No answer was made to this proposal; but Miss Matthews, who had already learnt some of the ways of the house, said she believed Mr. Booth would like to drink a glass of something; upon which the governor immediately trumpeted forth the praises of his rack-punch, and, without waiting for any farther commands, presently produced a large bowl of that liquor.
The governor, having recommended the goodness of his punch by a hearty draught, began to revive the other matter, saying that he was just going to bed, and must first lock up. – “But suppose,” said Miss Matthews, with a smile, “the captain and I should have a mind to sit up all night.” – “With all my heart,” said the governor; “but I expect a consideration for those matters. For my part, I don’t enquire into what doth not concern me; but single and double are two things. If I lock up double I expect half a guinea, and I’m sure the captain cannot think that’s out of the way; it is but the price of a bagnio.”

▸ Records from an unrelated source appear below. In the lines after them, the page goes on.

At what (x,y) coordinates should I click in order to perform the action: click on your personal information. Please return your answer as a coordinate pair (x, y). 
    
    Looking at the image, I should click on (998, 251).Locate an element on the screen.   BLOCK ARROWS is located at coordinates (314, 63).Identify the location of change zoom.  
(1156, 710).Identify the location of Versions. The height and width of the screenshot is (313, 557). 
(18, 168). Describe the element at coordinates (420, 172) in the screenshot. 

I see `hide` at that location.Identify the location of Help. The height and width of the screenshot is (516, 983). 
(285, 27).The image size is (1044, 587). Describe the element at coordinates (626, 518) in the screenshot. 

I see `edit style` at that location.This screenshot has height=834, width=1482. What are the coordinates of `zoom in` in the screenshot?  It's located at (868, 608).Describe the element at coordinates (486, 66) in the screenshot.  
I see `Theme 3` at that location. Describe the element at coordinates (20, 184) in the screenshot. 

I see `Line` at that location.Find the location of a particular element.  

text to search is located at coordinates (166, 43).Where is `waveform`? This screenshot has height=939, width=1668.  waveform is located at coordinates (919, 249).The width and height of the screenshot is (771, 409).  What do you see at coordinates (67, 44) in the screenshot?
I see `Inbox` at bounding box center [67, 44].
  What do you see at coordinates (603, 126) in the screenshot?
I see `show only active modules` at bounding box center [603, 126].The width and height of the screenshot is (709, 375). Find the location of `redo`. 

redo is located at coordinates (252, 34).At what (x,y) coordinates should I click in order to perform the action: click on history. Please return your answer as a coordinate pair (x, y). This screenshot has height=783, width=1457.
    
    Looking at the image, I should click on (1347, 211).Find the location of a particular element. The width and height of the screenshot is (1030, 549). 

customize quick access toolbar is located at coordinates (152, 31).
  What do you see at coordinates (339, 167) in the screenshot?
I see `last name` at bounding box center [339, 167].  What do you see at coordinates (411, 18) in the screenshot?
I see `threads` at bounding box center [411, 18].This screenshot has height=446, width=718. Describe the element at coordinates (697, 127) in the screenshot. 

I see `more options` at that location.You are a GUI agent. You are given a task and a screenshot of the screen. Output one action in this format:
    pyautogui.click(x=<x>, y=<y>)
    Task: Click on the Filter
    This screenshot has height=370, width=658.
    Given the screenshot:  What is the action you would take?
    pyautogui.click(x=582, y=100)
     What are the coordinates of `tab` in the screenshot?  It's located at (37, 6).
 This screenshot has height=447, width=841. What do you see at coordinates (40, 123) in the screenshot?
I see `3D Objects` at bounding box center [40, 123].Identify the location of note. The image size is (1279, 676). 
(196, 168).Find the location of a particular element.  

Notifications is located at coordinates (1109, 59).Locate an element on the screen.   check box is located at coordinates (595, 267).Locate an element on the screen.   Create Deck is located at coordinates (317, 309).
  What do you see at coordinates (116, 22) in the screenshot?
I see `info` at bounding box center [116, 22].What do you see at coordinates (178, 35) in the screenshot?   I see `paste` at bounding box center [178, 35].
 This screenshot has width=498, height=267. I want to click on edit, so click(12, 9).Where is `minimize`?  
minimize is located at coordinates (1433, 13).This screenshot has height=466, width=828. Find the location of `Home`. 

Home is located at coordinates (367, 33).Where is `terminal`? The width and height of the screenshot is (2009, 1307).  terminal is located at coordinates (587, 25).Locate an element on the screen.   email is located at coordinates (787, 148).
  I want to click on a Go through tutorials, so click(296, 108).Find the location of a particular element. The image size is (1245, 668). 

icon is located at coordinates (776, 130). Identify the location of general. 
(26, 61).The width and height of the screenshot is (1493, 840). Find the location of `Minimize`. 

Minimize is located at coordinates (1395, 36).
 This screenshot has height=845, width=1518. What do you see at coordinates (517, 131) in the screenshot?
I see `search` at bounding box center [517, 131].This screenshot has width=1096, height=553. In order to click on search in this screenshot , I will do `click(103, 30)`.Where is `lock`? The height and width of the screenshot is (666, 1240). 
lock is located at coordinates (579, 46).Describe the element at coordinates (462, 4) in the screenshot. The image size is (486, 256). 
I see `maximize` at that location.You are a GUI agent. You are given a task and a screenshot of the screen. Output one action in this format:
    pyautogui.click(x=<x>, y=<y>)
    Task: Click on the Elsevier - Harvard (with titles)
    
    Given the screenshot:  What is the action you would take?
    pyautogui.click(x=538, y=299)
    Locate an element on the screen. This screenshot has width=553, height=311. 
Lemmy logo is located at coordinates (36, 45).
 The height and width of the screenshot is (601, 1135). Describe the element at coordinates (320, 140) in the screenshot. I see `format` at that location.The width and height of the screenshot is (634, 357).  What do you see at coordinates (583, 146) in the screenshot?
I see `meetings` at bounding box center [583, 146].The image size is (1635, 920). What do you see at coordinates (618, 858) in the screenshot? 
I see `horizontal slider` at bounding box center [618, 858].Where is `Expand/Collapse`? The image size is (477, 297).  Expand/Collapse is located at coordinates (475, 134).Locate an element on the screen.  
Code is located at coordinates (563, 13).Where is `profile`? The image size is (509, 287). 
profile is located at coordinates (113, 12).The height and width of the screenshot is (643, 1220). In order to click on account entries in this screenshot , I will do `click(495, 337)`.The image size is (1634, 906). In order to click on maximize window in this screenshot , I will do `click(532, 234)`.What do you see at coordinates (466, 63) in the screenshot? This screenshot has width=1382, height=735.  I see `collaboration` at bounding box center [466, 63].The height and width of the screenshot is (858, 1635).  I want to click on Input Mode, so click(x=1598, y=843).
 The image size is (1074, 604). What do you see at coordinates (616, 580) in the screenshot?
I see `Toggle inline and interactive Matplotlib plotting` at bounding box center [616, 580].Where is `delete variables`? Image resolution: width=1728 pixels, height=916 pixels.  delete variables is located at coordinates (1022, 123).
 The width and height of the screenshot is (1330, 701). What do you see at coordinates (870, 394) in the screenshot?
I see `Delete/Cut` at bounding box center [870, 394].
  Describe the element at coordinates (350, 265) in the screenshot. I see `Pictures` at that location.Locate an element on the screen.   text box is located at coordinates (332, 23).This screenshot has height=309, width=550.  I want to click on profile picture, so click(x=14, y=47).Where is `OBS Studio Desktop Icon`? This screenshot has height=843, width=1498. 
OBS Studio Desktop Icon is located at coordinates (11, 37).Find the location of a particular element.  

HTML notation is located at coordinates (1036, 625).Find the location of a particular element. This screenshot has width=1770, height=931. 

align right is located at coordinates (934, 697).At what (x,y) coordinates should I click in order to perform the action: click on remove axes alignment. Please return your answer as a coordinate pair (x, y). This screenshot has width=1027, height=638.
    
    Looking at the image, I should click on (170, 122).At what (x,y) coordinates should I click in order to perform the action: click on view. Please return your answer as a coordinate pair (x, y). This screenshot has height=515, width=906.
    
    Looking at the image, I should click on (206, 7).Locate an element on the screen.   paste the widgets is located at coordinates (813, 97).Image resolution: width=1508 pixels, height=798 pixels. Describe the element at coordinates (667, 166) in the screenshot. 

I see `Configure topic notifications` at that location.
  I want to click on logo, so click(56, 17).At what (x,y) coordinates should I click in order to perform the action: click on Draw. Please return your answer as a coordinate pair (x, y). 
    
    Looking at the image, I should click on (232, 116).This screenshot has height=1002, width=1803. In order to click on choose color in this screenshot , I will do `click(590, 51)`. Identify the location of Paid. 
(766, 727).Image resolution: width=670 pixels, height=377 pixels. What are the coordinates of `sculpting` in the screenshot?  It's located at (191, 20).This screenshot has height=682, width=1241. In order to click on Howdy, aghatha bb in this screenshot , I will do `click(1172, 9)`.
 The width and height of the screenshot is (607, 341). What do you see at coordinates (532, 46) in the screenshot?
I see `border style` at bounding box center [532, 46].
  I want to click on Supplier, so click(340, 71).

Miss Matthews’s face became the colour of scarlet at those words. However, she mustered up her spirits, and, turning to Booth, said, “What say you, captain? for my own part, I had never less inclination to sleep; which hath the greater charms for you, the punch or the pillow?” – “I hope, madam,” answered Booth, “you have a better opinion of me than to doubt my preferring Miss Matthews’s conversation to either.” – “I assure you,” replied she, “it is no compliment to you to say I prefer yours to sleep at this time.”
The governor, then, having received his fee, departed; and, turning the key, left the gentleman and the lady to themselves.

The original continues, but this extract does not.